**Directive**.
Render the lines below as a JSON list of strings, with one string per line and blank lines omitted.

╭──

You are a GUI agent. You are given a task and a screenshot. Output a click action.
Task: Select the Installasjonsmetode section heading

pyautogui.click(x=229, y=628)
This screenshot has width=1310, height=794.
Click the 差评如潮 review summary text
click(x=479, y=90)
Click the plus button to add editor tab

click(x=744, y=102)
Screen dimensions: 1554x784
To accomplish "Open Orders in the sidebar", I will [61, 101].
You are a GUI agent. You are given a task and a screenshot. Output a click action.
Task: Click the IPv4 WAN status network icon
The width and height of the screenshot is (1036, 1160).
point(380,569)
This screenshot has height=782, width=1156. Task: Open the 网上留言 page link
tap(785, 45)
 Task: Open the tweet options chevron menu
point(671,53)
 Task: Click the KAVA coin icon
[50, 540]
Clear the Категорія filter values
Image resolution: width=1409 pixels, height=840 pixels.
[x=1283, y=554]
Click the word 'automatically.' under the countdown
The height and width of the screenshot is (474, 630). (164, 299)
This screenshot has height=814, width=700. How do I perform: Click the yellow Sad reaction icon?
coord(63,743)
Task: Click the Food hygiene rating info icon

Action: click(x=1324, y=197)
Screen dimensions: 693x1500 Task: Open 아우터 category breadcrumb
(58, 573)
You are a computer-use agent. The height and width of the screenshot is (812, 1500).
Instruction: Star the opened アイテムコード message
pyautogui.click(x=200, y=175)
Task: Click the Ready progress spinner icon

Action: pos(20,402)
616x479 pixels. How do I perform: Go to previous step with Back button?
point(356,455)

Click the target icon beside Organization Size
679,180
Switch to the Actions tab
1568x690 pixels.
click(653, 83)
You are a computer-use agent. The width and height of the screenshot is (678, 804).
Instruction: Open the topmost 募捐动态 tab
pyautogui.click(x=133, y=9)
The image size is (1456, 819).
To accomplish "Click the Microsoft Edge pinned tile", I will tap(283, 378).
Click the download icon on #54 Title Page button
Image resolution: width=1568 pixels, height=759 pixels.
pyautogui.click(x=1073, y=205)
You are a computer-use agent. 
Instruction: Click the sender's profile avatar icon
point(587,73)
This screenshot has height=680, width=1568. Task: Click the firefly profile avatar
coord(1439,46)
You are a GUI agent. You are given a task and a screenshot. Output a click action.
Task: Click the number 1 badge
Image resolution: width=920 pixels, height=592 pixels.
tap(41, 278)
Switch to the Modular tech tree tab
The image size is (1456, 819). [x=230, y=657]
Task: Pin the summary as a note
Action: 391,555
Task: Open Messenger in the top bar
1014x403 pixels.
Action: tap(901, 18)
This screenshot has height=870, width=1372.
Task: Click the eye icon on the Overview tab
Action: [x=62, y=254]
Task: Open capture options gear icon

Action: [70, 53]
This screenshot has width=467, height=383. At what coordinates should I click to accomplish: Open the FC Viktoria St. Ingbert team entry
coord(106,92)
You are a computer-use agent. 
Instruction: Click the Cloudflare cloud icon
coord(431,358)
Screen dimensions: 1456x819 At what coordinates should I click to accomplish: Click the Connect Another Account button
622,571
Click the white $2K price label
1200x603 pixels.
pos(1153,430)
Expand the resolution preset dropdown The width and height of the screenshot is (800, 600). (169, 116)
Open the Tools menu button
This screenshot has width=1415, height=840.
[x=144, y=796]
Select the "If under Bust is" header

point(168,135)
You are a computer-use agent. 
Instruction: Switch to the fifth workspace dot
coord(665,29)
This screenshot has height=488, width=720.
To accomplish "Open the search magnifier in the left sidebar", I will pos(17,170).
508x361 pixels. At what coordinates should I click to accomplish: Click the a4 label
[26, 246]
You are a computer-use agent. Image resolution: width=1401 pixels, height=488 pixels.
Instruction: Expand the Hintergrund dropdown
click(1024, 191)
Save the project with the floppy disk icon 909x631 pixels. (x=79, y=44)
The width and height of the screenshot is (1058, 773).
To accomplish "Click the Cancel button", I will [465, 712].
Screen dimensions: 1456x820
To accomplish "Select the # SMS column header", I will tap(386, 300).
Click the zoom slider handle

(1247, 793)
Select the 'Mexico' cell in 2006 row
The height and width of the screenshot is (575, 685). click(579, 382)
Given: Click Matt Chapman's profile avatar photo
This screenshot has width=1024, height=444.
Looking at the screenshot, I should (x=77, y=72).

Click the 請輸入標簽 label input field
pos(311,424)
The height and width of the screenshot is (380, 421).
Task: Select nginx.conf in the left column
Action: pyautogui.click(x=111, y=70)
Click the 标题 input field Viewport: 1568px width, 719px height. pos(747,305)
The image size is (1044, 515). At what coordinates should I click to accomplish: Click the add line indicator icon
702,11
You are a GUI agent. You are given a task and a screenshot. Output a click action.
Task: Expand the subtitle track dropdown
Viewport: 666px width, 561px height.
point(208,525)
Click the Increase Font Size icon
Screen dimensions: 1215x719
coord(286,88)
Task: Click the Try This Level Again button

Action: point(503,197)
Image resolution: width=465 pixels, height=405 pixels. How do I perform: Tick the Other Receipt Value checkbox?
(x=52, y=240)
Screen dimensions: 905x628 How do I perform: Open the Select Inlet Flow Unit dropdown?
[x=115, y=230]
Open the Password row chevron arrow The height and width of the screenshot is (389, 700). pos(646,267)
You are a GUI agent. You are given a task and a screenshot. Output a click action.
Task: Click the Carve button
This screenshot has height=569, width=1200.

╰──

**Answer**.
[
  "You are a GUI agent. You are given a task and a screenshot. Output a click action.",
  "Task: Select the Installasjonsmetode section heading",
  "pyautogui.click(x=229, y=628)",
  "This screenshot has width=1310, height=794.",
  "Click the 差评如潮 review summary text",
  "click(x=479, y=90)",
  "Click the plus button to add editor tab",
  "click(x=744, y=102)",
  "Screen dimensions: 1554x784",
  "To accomplish \"Open Orders in the sidebar\", I will [61, 101].",
  "You are a GUI agent. You are given a task and a screenshot. Output a click action.",
  "Task: Click the IPv4 WAN status network icon",
  "The width and height of the screenshot is (1036, 1160).",
  "point(380,569)",
  "This screenshot has height=782, width=1156. Task: Open the 网上留言 page link",
  "tap(785, 45)",
  " Task: Open the tweet options chevron menu",
  "point(671,53)",
  " Task: Click the KAVA coin icon",
  "[50, 540]",
  "Clear the Категорія filter values",
  "Image resolution: width=1409 pixels, height=840 pixels.",
  "[x=1283, y=554]",
  "Click the word 'automatically.' under the countdown",
  "The height and width of the screenshot is (474, 630). (164, 299)",
  "This screenshot has height=814, width=700. How do I perform: Click the yellow Sad reaction icon?",
  "coord(63,743)",
  "Task: Click the Food hygiene rating info icon",
  "Action: click(x=1324, y=197)",
  "Screen dimensions: 693x1500 Task: Open 아우터 category breadcrumb",
  "(58, 573)",
  "You are a computer-use agent. The height and width of the screenshot is (812, 1500).",
  "Instruction: Star the opened アイテムコード message",
  "pyautogui.click(x=200, y=175)",
  "Task: Click the Ready progress spinner icon",
  "Action: pos(20,402)",
  "616x479 pixels. How do I perform: Go to previous step with Back button?",
  "point(356,455)",
  "Click the target icon beside Organization Size",
  "679,180",
  "Switch to the Actions tab",
  "1568x690 pixels.",
  "click(653, 83)",
  "You are a computer-use agent. The width and height of the screenshot is (678, 804).",
  "Instruction: Open the topmost 募捐动态 tab",
  "pyautogui.click(x=133, y=9)",
  "The image size is (1456, 819).",
  "To accomplish \"Click the Microsoft Edge pinned tile\", I will tap(283, 378).",
  "Click the download icon on #54 Title Page button",
  "Image resolution: width=1568 pixels, height=759 pixels.",
  "pyautogui.click(x=1073, y=205)",
  "You are a computer-use agent. ",
  "Instruction: Click the sender's profile avatar icon",
  "point(587,73)",
  "This screenshot has height=680, width=1568. Task: Click the firefly profile avatar",
  "coord(1439,46)",
  "You are a GUI agent. You are given a task and a screenshot. Output a click action.",
  "Task: Click the number 1 badge",
  "Image resolution: width=920 pixels, height=592 pixels.",
  "tap(41, 278)",
  "Switch to the Modular tech tree tab",
  "The image size is (1456, 819). [x=230, y=657]",
  "Task: Pin the summary as a note",
  "Action: 391,555",
  "Task: Open Messenger in the top bar",
  "1014x403 pixels.",
  "Action: tap(901, 18)",
  "This screenshot has height=870, width=1372.",
  "Task: Click the eye icon on the Overview tab",
  "Action: [x=62, y=254]",
  "Task: Open capture options gear icon",
  "Action: [70, 53]",
  "This screenshot has width=467, height=383. At what coordinates should I click to accomplish: Open the FC Viktoria St. Ingbert team entry",
  "coord(106,92)",
  "You are a computer-use agent. ",
  "Instruction: Click the Cloudflare cloud icon",
  "coord(431,358)",
  "Screen dimensions: 1456x819 At what coordinates should I click to accomplish: Click the Connect Another Account button",
  "622,571",
  "Click the white $2K price label",
  "1200x603 pixels.",
  "pos(1153,430)",
  "Expand the resolution preset dropdown The width and height of the screenshot is (800, 600). (169, 116)",
  "Open the Tools menu button",
  "This screenshot has width=1415, height=840.",
  "[x=144, y=796]",
  "Select the \"If under Bust is\" header",
  "point(168,135)",
  "You are a computer-use agent. ",
  "Instruction: Switch to the fifth workspace dot",
  "coord(665,29)",
  "This screenshot has height=488, width=720.",
  "To accomplish \"Open the search magnifier in the left sidebar\", I will pos(17,170).",
  "508x361 pixels. At what coordinates should I click to accomplish: Click the a4 label",
  "[26, 246]",
  "You are a computer-use agent. Image resolution: width=1401 pixels, height=488 pixels.",
  "Instruction: Expand the Hintergrund dropdown",
  "click(1024, 191)",
  "Save the project with the floppy disk icon 909x631 pixels. (x=79, y=44)",
  "The width and height of the screenshot is (1058, 773).",
  "To accomplish \"Click the Cancel button\", I will [465, 712].",
  "Screen dimensions: 1456x820",
  "To accomplish \"Select the # SMS column header\", I will tap(386, 300).",
  "Click the zoom slider handle",
  "(1247, 793)",
  "Select the 'Mexico' cell in 2006 row",
  "The height and width of the screenshot is (575, 685). click(579, 382)",
  "Given: Click Matt Chapman's profile avatar photo",
  "This screenshot has width=1024, height=444.",
  "Looking at the screenshot, I should (x=77, y=72).",
  "Click the 請輸入標簽 label input field",
  "pos(311,424)",
  "The height and width of the screenshot is (380, 421).",
  "Task: Select nginx.conf in the left column",
  "Action: pyautogui.click(x=111, y=70)",
  "Click the 标题 input field Viewport: 1568px width, 719px height. pos(747,305)",
  "The image size is (1044, 515). At what coordinates should I click to accomplish: Click the add line indicator icon",
  "702,11",
  "You are a GUI agent. You are given a task and a screenshot. Output a click action.",
  "Task: Expand the subtitle track dropdown",
  "Viewport: 666px width, 561px height.",
  "point(208,525)",
  "Click the Increase Font Size icon",
  "Screen dimensions: 1215x719",
  "coord(286,88)",
  "Task: Click the Try This Level Again button",
  "Action: point(503,197)",
  "Image resolution: width=465 pixels, height=405 pixels. How do I perform: Tick the Other Receipt Value checkbox?",
  "(x=52, y=240)",
  "Screen dimensions: 905x628 How do I perform: Open the Select Inlet Flow Unit dropdown?",
  "[x=115, y=230]",
  "Open the Password row chevron arrow The height and width of the screenshot is (389, 700). pos(646,267)",
  "You are a GUI agent. You are given a task and a screenshot. Output a click action.",
  "Task: Click the Carve button",
  "This screenshot has height=569, width=1200."
]